** PROBLEM STATEMENT **
Return the data below exactly, but only from the line containing "Contact Us (42, 2464)" through the line containing "Quantity (296, 624)", with both of those lines included.
***** DATASET EXCERPTS
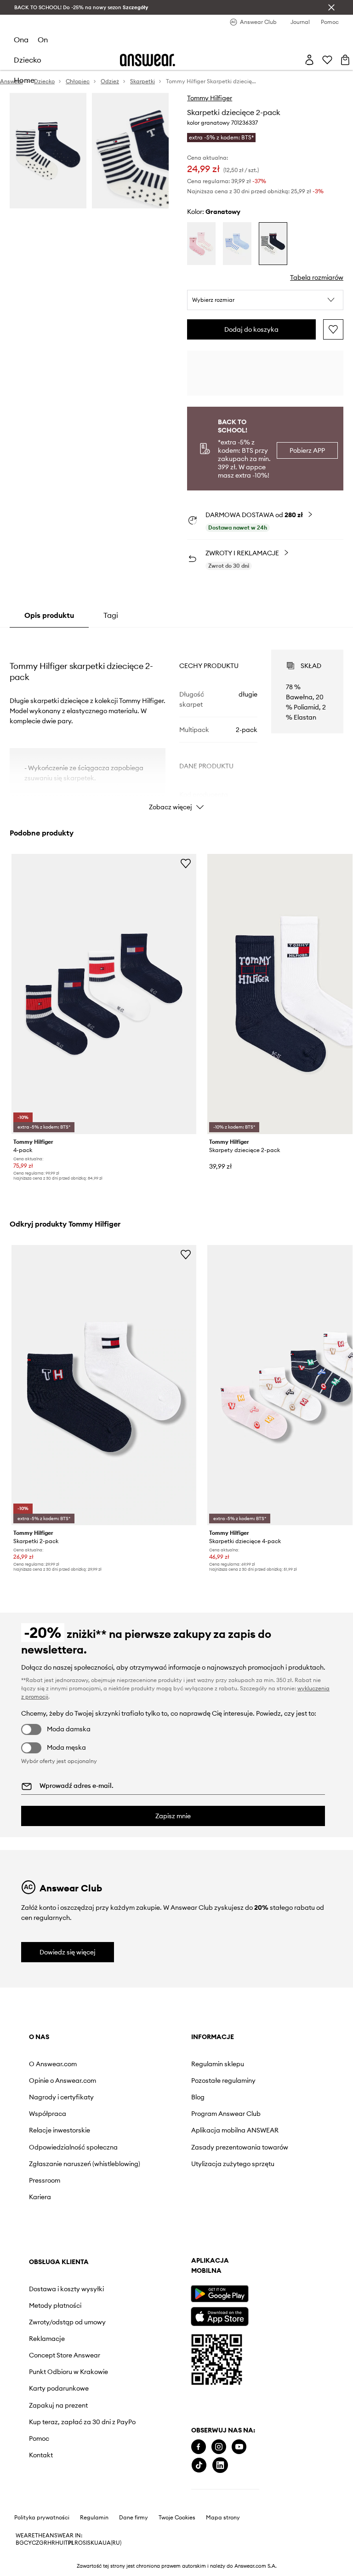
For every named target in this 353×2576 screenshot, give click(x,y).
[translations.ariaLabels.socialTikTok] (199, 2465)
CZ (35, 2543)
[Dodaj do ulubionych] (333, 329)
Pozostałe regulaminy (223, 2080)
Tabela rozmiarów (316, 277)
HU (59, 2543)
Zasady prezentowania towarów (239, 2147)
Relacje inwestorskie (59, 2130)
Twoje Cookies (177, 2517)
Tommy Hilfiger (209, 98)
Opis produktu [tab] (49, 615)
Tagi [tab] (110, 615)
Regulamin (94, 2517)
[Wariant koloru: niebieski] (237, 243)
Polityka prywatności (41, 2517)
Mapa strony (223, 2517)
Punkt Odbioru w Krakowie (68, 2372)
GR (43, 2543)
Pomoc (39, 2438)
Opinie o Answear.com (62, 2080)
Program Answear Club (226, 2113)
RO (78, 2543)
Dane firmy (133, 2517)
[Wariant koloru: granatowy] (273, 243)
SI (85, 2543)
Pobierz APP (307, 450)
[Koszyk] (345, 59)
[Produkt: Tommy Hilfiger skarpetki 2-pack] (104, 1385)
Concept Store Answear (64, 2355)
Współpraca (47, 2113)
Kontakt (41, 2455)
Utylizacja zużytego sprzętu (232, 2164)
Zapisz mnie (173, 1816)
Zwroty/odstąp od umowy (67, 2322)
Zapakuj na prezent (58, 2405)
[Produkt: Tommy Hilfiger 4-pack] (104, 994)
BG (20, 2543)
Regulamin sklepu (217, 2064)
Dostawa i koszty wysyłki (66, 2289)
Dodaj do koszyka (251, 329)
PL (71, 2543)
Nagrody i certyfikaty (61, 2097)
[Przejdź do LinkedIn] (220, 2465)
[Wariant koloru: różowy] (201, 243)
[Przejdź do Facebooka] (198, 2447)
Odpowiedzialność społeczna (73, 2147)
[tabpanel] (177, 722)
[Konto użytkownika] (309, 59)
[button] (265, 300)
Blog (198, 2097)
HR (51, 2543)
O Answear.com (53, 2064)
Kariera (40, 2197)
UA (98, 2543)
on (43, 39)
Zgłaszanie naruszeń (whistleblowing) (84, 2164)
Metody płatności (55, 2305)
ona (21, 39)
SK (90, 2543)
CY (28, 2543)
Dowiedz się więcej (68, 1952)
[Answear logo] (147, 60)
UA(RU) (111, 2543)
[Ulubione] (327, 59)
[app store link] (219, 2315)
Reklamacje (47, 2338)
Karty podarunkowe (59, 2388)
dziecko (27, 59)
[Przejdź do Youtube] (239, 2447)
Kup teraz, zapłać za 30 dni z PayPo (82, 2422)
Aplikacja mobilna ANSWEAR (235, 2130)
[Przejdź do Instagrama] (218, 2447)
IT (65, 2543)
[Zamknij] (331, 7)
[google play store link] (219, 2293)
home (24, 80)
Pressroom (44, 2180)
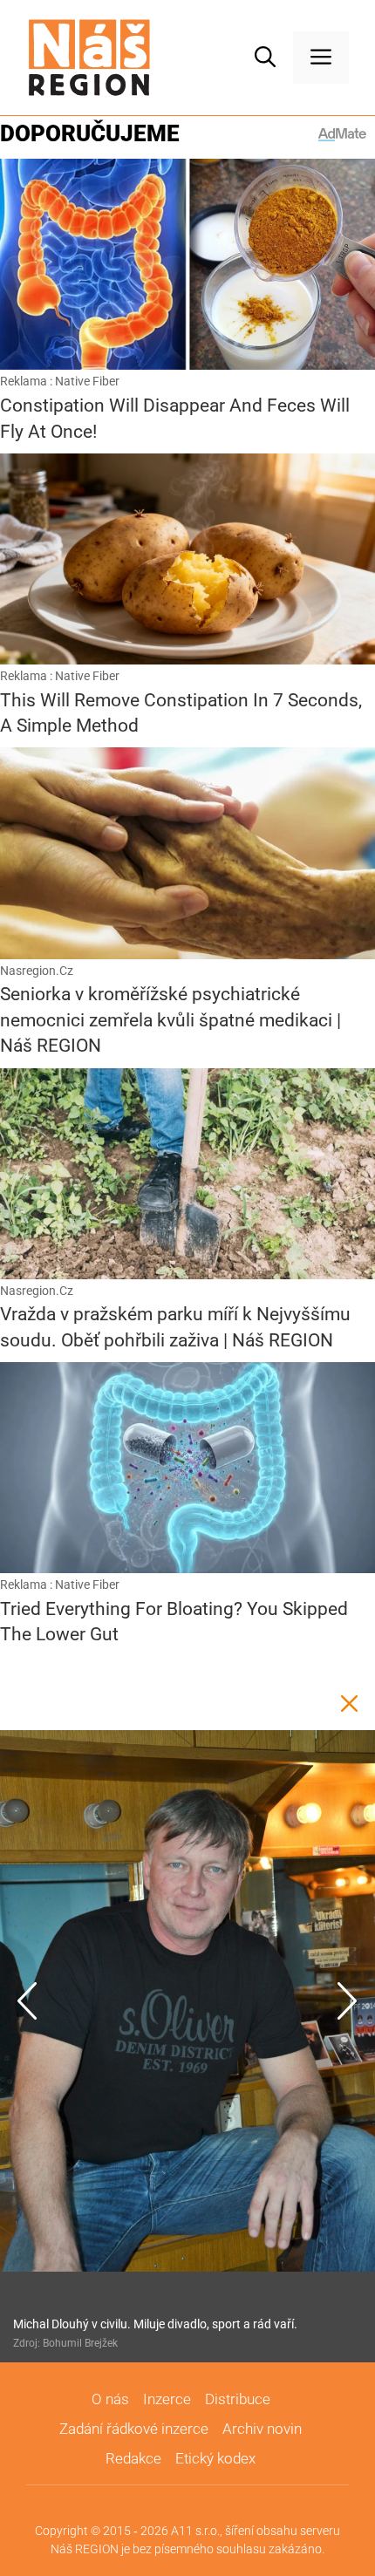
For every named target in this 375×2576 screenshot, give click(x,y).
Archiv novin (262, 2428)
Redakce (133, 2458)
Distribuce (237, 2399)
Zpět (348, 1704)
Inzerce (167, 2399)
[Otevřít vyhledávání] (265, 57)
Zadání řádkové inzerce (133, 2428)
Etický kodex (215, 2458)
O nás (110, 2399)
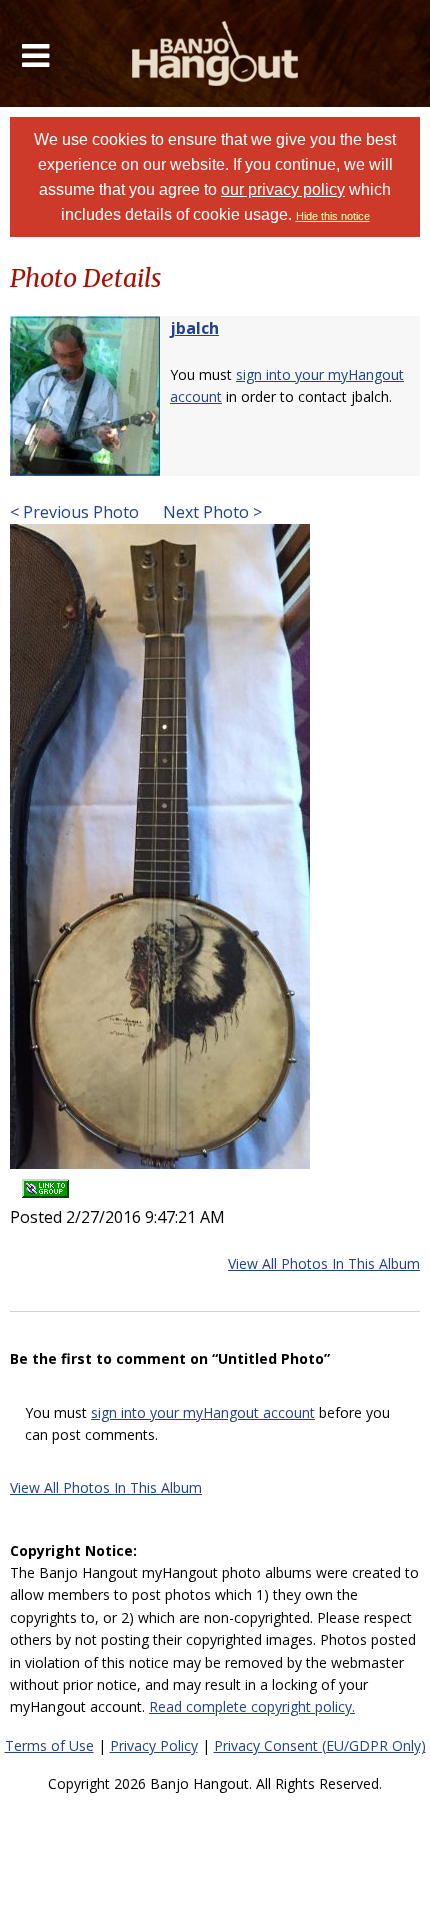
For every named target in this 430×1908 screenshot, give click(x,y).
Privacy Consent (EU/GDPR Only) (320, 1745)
**********
***** DATASET EXCERPTS
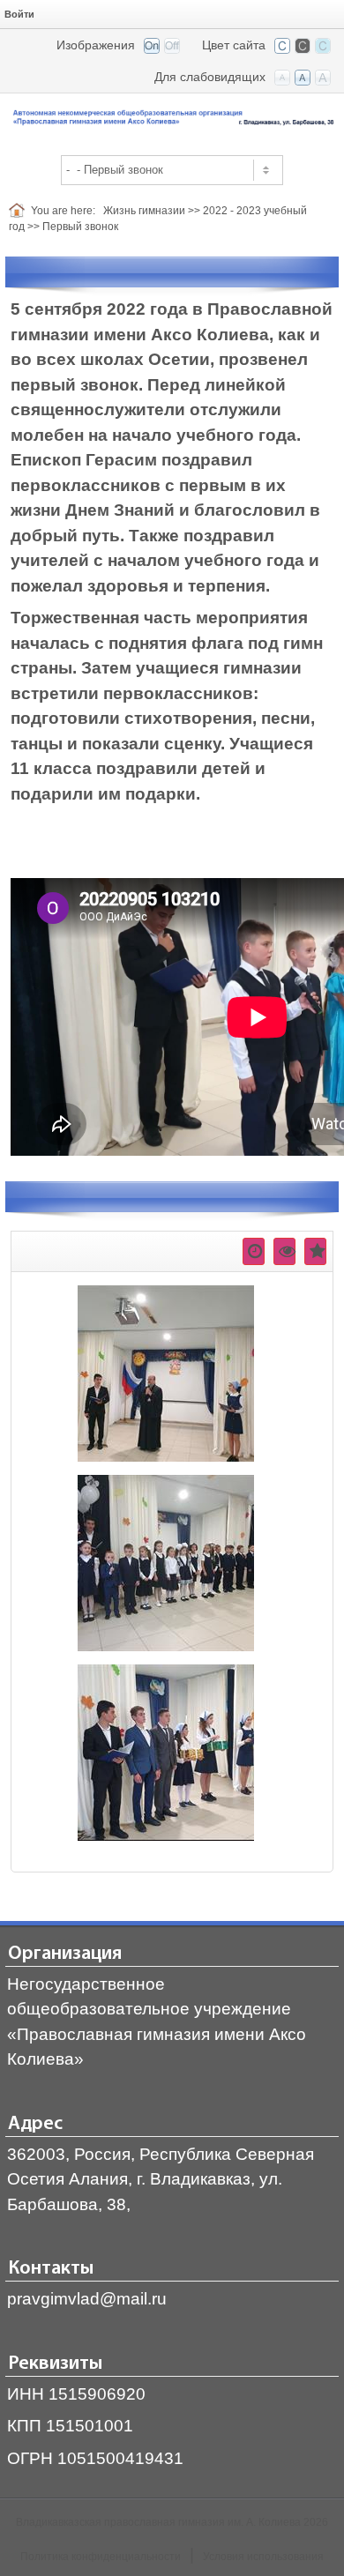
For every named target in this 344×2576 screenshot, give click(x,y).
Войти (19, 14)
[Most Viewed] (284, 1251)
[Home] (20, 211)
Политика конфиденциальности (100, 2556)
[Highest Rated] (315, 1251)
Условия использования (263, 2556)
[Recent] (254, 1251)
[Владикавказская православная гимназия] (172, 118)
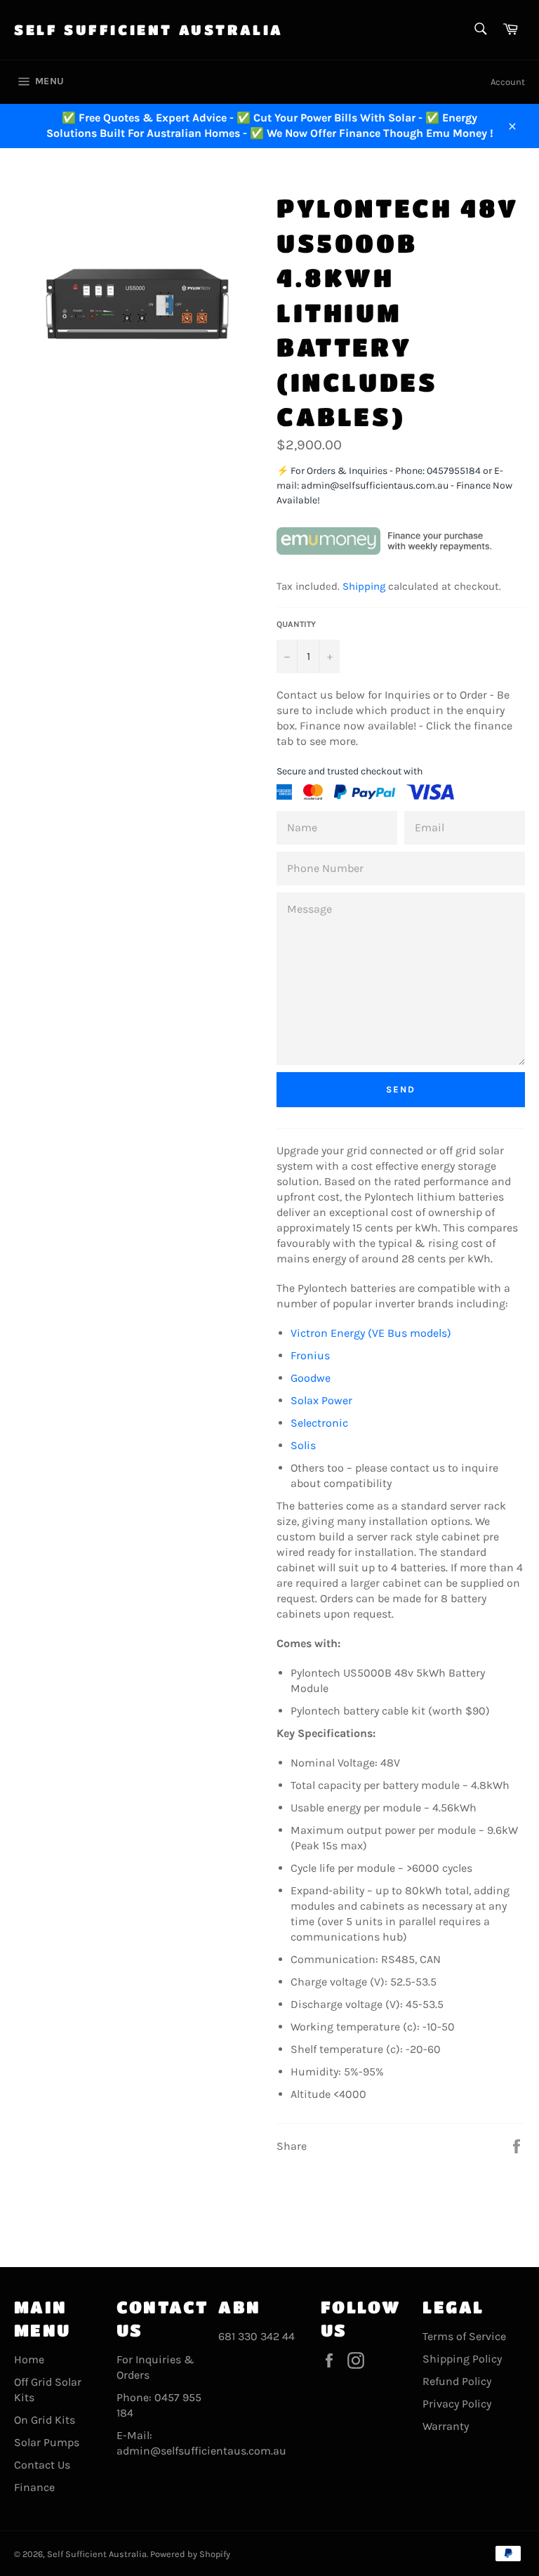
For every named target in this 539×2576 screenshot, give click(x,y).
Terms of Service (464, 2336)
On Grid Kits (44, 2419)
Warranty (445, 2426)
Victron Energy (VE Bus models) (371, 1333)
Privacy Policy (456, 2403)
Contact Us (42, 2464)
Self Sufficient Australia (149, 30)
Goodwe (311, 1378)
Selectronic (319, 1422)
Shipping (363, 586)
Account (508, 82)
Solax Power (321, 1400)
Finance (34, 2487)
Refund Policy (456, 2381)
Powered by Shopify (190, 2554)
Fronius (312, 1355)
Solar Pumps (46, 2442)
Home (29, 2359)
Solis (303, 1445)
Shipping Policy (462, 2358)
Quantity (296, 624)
**********
** WRITTEN SOLUTION **
Contact Us (42, 2464)
Self Sufficient Australia (149, 30)
Goodwe (311, 1378)
Selectronic (319, 1422)
Shipping (363, 586)
Account (508, 82)
Solax Power (321, 1400)
Finance (34, 2487)
Refund Policy (456, 2381)
Powered by Shopify (190, 2554)
Fronius (312, 1355)
Solar Pumps (46, 2442)
Home (29, 2359)
Solis (303, 1445)
Shipping Policy (462, 2358)
Quantity (296, 624)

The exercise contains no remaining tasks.